Looking at Gedeon Richter’s portfolio in China, what are some of the upcoming product launches?
Globally, our specialty areas are women’s healthcare and CNS. Our presence in China is aligned with these two areas.
Product launches in China are always resource-intensive, requiring both a lot of investment as well as a lot of time. We have many innovative products in our portfolio globally that we are looking to bring to the China market, for instance, REAGILA® (cariprazine), which was developed in-house. We are very proud to have developed this product in-house, as a Hungarian company. This product is already successful in the US market.
We are also looking to launch other women’s healthcare products like contraceptives, hormone replacement therapies (HRT) and some others. We anticipate that these will all happen from 2020 to 2024. At the moment, to prepare for these, we are also strengthening the capabilities of our women’s healthcare teams to support all these product launches.
What is positive is that in China, there are KOLs and top doctors that are very aware and knowledgeable of global industry developments, so they would already be familiar with our products and new therapies in the areas of women’s healthcare and CNS. We have a good network with KOLs along with CROs, and we are continuously developing our contacts and presence in these areas.
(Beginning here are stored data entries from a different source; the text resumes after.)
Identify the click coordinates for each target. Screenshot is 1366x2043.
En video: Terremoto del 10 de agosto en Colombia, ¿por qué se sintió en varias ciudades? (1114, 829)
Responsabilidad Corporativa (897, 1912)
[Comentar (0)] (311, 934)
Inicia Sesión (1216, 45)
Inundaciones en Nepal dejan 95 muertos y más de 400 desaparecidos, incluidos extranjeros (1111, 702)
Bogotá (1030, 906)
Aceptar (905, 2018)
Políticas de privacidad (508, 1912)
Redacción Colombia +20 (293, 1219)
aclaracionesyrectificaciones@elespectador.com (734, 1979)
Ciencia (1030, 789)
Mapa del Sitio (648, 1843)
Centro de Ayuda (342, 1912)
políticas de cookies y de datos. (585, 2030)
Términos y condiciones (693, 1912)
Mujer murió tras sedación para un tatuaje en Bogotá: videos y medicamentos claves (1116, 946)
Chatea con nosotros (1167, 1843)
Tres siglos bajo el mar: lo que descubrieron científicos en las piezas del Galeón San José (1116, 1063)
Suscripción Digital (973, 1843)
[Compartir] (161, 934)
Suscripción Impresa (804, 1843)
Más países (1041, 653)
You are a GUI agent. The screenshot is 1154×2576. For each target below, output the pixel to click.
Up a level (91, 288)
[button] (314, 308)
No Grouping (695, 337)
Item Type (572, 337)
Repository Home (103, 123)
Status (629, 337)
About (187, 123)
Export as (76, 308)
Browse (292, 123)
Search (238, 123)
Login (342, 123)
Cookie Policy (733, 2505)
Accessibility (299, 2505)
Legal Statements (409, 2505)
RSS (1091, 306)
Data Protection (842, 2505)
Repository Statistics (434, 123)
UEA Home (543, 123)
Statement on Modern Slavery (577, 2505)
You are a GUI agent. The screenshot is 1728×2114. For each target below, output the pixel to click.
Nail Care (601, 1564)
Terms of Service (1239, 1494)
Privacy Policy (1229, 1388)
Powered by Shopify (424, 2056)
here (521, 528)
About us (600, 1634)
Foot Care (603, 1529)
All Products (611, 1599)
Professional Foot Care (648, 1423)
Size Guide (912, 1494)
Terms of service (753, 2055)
Gedeon Richter has a very strong reputation in Europe in women’s health and CNS, and in China, this is true for CNS. Our most successful products belong in that category. However, in the women’s healthcare area, there is still more work to be done. We have two products already in the market but we would like to grow our leadership position further.
The competition has always been fierce in China, especially when it comes to the tender process for prescription products, as well as continuous competition from local players. Nevertheless, I think we have a strong positioning locally and I am positive this will continue to grow.
Until 2017, Gedeon Richter’s China’s affiliate was actually larger than the US affiliate in terms of revenues, which is rather surprising. What is the strategic significance of the China market to Gedeon Richter?
China has always been very important for Gedeon Richter and we are ranked number four just after the US market, and now with the reforms, I am sure our importance will continue to grow. Present sales and turnover figures are very important but we are also looking at the growth potential in the future with all the new regulatory reforms and faster approval timelines. The sourcing part of the business will continue to be very important as well because these APIs and raw materials are key to our global manufacturing supply chain. It is a very complex market and there is always the pressure to perform.
What are your strategic priorities for the next few years?
Firstly, we want to have the right answers and solutions to all these market changes and successfully complete the registration processes for all the products in our pipeline. At the same time, we want to maintain our successful business with our existing portfolio.